[Stored data entries]
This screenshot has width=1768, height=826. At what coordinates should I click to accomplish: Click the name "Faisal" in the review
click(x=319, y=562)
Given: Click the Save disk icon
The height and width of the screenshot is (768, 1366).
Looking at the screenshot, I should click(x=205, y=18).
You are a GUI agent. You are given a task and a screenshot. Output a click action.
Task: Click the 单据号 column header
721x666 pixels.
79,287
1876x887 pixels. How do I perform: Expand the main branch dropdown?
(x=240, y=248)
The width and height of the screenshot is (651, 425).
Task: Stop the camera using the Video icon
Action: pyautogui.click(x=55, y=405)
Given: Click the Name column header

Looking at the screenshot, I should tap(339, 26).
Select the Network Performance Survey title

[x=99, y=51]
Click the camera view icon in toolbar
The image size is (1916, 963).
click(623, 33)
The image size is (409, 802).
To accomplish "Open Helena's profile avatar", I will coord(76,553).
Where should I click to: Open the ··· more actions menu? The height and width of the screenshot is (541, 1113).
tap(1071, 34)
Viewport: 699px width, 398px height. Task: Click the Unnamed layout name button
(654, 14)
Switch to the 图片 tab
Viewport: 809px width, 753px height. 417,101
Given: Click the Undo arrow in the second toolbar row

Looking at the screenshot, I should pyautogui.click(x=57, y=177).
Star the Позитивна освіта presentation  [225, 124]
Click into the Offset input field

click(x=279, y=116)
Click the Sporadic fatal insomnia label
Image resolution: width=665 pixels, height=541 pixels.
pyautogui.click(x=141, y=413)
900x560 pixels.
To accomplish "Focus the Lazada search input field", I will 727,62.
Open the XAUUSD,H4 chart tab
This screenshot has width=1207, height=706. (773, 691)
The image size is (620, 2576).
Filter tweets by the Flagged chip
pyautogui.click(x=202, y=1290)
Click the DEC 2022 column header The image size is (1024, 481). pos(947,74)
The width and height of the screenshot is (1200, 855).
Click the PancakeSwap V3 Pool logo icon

● ABOUT THIS EXERCISE: Give the lines again, exactly as they stand, from the beginning of the data through the line with "Given: Click the Save disk icon".

● TASK RESPONSE:
This screenshot has width=1768, height=826. At what coordinates should I click to accomplish: Click the name "Faisal" in the review
click(x=319, y=562)
Given: Click the Save disk icon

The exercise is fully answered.